* Task statement *
Which lines in the data contain the word "will"? Please copy each of them.

(Stored data entries)

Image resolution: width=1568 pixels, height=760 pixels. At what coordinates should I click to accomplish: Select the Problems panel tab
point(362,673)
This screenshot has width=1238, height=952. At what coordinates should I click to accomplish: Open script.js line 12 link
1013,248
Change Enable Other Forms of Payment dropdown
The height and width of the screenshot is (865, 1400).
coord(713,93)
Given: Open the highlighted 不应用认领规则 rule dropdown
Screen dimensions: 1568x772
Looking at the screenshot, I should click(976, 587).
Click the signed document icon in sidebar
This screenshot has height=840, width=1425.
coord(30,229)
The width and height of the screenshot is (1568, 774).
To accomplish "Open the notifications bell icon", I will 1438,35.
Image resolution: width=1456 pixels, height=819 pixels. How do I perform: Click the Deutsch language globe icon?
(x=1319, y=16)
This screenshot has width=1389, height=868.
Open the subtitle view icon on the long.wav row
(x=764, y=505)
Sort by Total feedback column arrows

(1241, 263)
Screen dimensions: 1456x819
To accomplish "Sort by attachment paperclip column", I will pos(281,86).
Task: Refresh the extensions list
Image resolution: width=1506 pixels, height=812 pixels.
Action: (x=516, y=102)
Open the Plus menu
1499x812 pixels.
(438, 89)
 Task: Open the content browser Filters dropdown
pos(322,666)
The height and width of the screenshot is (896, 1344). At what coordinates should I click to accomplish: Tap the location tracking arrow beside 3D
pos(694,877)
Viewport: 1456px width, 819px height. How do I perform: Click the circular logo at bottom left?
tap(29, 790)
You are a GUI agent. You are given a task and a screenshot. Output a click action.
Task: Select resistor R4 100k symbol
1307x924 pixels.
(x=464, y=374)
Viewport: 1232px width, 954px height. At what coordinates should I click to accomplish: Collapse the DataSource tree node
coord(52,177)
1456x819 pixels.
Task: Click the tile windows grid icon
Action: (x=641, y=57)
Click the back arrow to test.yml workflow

* Exercise solution *
To accomplish "Open the notifications bell icon", I will 1438,35.
To accomplish "Sort by attachment paperclip column", I will pos(281,86).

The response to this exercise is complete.